*** Data for this exercise Section Begins ***
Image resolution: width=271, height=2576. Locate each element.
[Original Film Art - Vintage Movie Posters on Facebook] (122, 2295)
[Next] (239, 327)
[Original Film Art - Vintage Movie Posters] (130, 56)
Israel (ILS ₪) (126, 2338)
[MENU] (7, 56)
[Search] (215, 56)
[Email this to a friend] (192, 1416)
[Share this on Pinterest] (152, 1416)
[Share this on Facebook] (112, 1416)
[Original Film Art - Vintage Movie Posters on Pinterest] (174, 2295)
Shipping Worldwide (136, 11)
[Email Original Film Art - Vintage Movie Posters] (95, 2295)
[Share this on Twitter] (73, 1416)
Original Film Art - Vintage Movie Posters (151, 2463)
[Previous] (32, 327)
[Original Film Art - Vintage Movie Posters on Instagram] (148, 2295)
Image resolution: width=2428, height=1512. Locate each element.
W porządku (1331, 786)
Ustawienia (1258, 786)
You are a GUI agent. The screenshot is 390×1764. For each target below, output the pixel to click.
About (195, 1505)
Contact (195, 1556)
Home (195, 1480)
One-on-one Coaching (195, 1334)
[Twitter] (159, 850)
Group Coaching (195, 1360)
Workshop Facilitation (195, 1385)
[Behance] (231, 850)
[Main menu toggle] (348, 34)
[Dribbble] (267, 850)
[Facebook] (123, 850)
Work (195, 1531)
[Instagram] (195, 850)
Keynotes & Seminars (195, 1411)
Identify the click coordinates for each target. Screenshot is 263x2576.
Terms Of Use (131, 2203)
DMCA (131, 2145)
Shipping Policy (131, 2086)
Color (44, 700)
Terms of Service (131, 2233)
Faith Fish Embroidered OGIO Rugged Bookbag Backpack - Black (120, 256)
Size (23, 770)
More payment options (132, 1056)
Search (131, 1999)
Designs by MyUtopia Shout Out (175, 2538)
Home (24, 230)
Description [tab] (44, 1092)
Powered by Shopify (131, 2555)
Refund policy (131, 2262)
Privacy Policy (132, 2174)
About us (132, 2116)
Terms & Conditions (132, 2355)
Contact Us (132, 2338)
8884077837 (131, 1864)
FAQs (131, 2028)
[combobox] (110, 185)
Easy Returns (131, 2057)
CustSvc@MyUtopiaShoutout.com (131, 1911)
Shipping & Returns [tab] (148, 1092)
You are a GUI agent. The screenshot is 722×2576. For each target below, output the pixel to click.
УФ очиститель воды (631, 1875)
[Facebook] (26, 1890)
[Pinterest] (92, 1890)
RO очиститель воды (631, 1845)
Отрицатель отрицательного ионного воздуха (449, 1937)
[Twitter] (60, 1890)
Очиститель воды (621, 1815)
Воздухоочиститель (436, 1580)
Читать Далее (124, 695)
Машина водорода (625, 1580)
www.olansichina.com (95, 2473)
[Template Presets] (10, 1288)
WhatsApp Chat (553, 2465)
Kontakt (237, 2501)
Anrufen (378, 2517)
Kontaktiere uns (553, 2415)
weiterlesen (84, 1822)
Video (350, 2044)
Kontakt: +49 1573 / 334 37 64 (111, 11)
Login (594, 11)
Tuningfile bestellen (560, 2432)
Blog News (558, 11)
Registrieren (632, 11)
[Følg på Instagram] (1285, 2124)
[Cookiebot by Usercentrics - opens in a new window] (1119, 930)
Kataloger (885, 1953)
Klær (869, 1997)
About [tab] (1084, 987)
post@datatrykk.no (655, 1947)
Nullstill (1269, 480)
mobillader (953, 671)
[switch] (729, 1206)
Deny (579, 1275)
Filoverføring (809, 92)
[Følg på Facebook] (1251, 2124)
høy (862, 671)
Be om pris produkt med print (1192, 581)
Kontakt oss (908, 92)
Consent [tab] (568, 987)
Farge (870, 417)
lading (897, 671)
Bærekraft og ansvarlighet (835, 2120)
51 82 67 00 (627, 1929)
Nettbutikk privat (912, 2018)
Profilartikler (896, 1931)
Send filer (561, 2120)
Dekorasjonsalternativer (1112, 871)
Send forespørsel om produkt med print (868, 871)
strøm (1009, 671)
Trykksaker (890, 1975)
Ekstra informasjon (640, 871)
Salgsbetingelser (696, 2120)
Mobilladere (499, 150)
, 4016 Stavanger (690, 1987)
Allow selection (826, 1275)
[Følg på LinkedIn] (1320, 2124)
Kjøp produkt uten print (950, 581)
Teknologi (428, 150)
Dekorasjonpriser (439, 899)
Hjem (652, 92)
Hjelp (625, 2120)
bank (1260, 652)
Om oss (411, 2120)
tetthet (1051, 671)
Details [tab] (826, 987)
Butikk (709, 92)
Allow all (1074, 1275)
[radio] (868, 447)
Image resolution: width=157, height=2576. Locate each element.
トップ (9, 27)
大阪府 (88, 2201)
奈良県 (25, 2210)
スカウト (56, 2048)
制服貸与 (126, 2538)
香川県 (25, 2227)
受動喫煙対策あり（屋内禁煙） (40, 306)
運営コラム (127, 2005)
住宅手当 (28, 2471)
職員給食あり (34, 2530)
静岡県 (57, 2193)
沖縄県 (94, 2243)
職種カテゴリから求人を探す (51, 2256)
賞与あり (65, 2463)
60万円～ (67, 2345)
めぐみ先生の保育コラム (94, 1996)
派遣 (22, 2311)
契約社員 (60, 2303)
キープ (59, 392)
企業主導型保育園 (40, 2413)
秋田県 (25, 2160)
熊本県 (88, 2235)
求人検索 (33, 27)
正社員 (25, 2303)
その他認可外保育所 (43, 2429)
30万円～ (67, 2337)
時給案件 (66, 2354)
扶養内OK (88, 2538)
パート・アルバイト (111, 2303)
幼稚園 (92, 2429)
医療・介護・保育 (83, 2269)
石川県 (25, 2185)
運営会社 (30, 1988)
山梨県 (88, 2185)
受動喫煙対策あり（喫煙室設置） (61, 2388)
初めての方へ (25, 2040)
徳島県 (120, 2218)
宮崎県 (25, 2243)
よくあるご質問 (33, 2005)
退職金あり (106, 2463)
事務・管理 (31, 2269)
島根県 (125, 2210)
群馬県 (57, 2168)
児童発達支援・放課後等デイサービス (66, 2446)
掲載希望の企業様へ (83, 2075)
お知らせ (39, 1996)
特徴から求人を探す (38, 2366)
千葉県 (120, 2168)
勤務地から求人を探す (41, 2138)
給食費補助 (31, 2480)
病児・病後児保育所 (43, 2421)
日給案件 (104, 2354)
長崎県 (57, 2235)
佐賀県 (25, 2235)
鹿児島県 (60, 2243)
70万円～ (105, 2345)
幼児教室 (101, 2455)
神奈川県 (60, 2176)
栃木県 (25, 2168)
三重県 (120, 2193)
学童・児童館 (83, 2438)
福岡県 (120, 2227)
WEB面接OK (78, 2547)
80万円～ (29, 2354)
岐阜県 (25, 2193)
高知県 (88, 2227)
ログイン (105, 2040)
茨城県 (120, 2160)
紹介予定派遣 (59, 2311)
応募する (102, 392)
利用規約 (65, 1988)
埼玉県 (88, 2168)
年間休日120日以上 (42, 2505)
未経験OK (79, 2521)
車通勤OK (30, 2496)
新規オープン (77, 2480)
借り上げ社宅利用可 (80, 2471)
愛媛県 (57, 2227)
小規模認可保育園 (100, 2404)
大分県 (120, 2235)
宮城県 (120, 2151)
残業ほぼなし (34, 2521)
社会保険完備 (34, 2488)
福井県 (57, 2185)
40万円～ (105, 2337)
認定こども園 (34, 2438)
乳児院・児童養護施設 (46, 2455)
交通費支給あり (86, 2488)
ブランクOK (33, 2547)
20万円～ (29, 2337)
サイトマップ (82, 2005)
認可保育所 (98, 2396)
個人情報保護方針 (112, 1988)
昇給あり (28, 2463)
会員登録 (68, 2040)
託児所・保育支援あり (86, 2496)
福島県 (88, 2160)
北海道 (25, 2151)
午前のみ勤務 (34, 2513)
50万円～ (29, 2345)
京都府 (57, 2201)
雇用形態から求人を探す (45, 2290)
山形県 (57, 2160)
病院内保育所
*** Data for this exercise Section Ends ***
What you should do: Your answer should be the lines of the records that include the word "Twitter".

Result for this exercise:
[Share this on Twitter] (73, 1416)
[Twitter] (159, 850)
[Twitter] (60, 1890)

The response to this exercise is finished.